Hagamos montones de dinero

"Yo tengo la cabeza, tú tienes la imagen, hagamos montones de dinero", cantaban Pet Shop Boys en su famoso single 'Opportunities (Let’s make lots of money)'. El cerebro de Studio 54 fue Schrager, cuyo padre trabajaba para la mafia y del que quizá heredó algo de su capacidad para sacar dinero a la gente. La imagen, quien daba la cara, era sobre todo el más sociable Steve, al que tampoco parecía desagradar la idea de hacer montones de dinero.

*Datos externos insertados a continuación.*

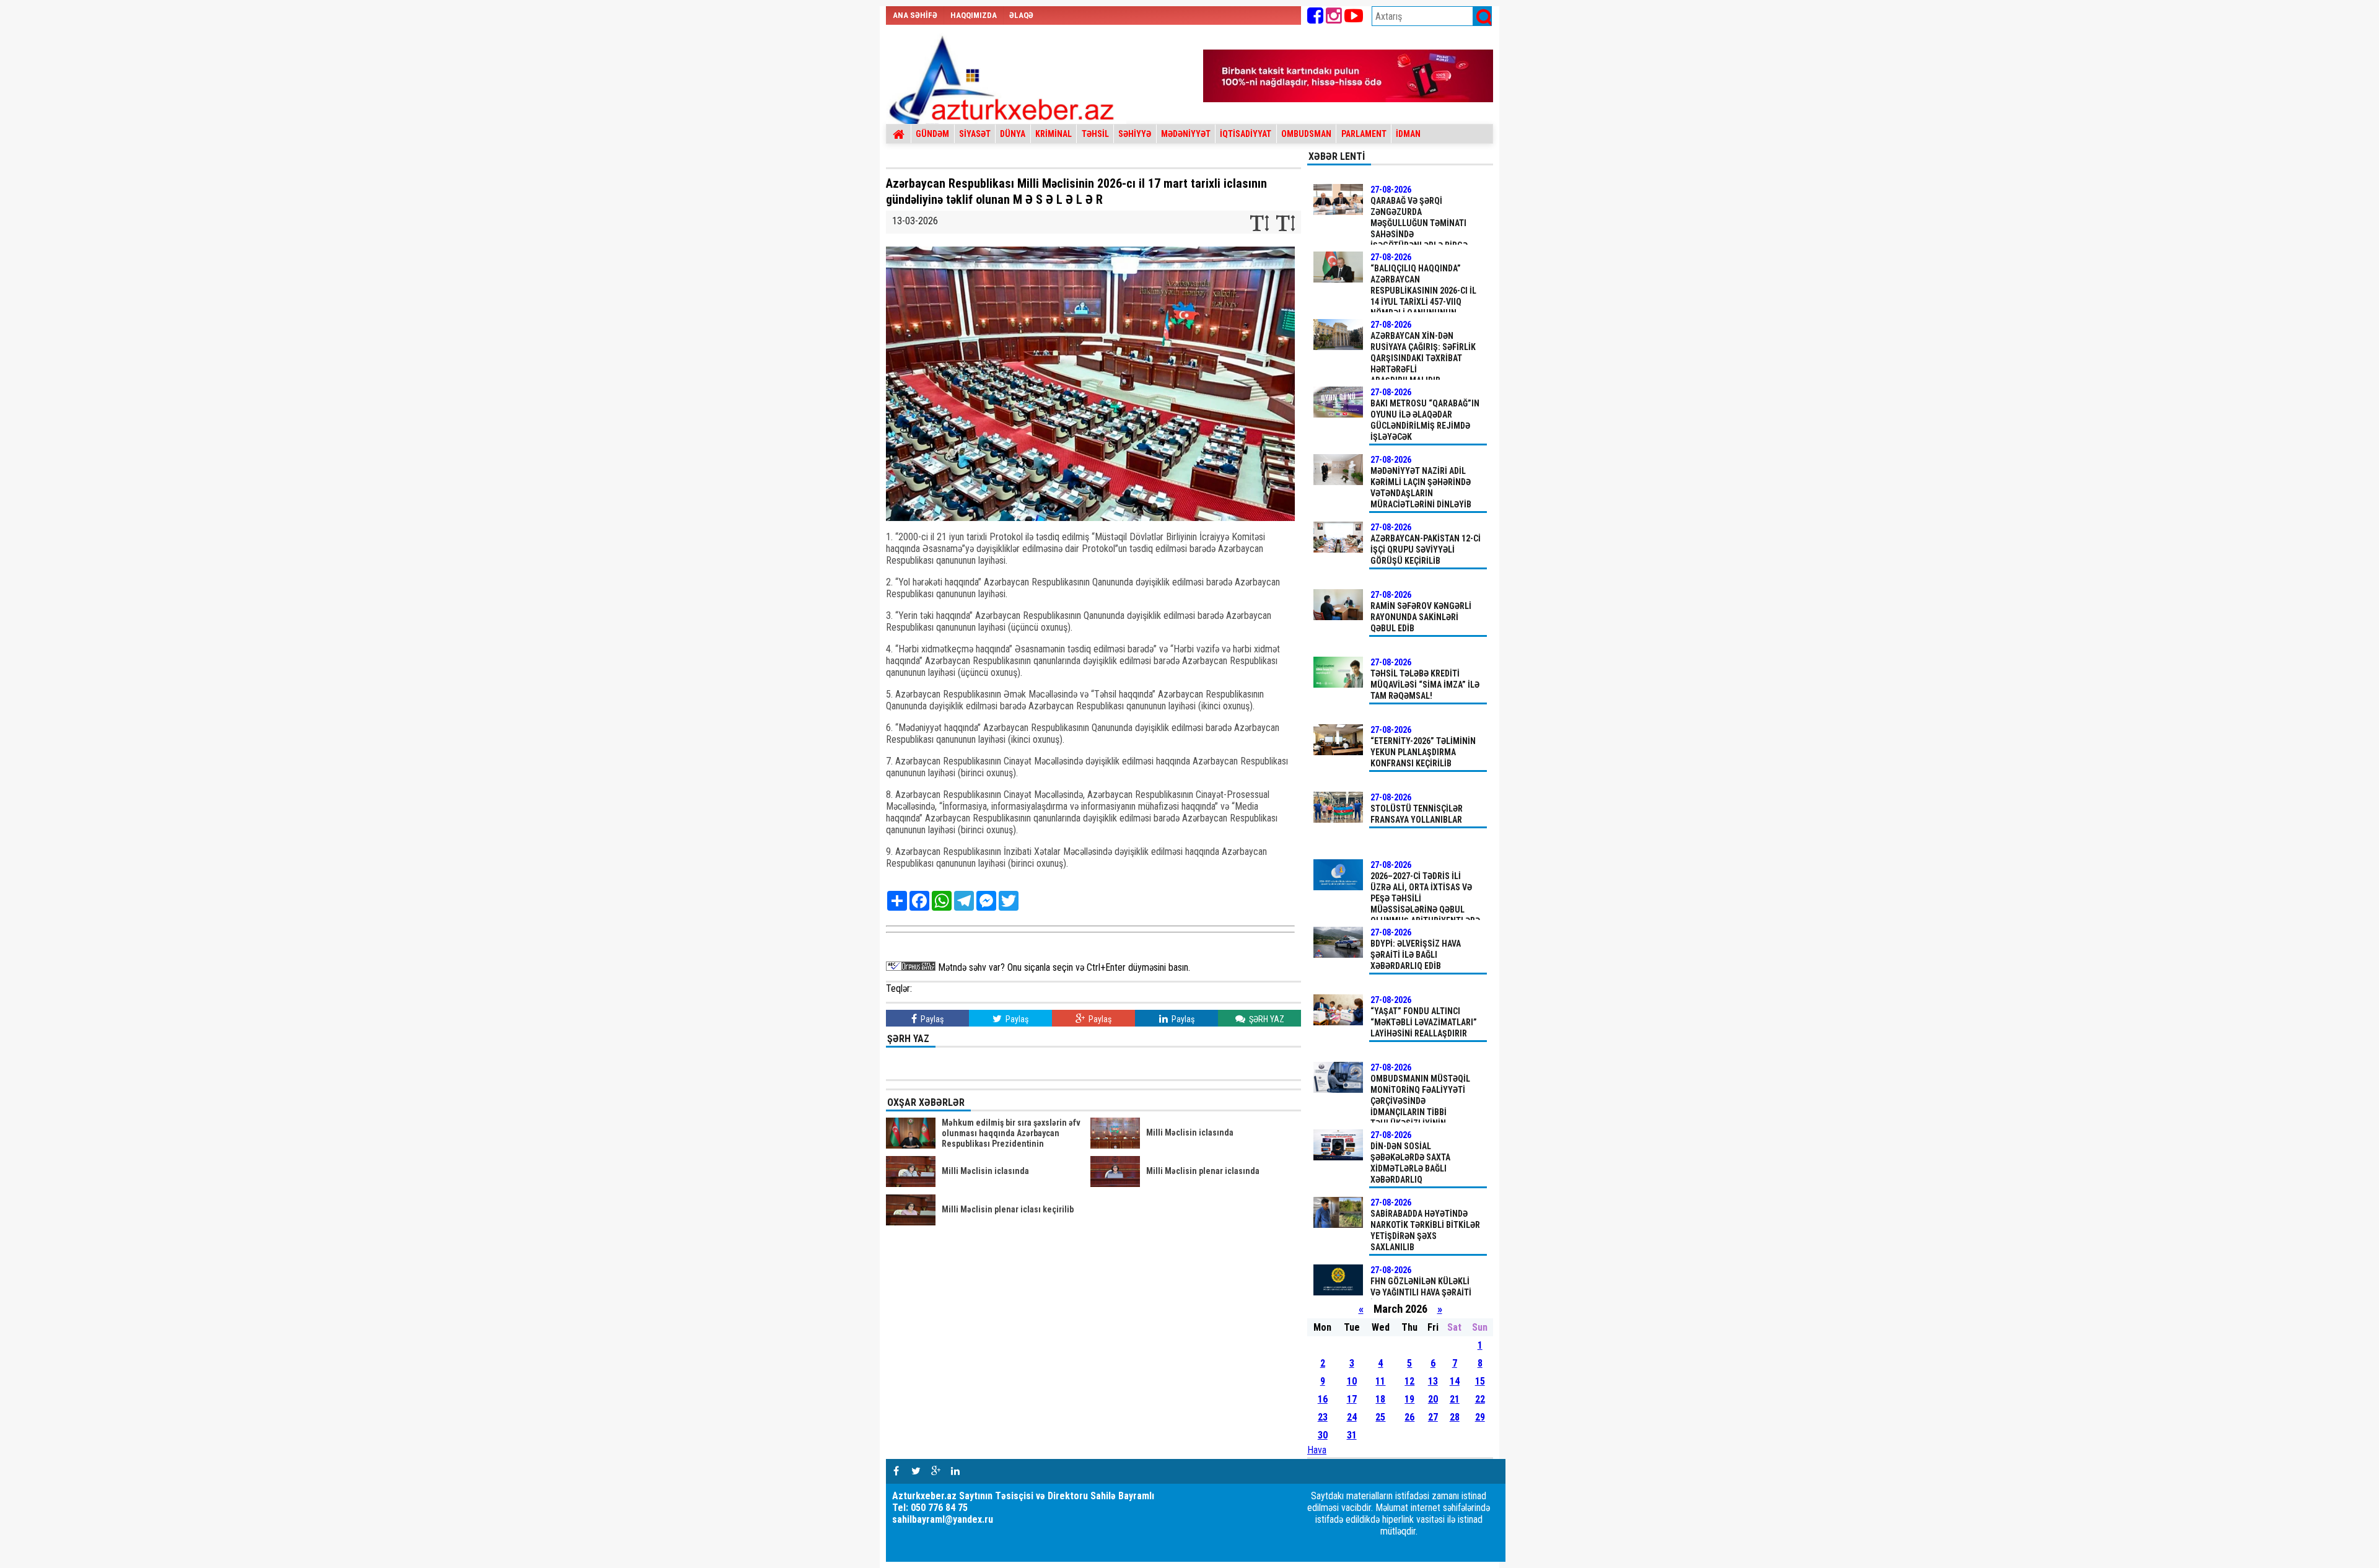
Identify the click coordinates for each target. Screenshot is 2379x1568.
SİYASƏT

Schrager y Rubell invirtieron 400.000 dólares, y dejaron debiendo la misma cantidad, en la creación de su gran club de Manhattan, al que precedieron experimentos en Queens y (aunque no se menciona en la película) Boston. Lo montaron en un tiempo récord de seis semanas en un antiguo teatro abandonado, el Gallo Opera House de los años 20, después New Yorker Theatre y Studio 52 de la cadena CBS. La calle 54 oeste con la Octava Avenida parecía, por entonces, la peor intersección posible para abrir una discoteca con pretensiones de atraer a la élite. Todavía por convertirse en Disneylandia urbana, era una de las zonas más sórdidas de la ciudad. "Si querías que te robaran, allí era donde tenías que ir", recuerda el periodista Steven Gaines en el documental.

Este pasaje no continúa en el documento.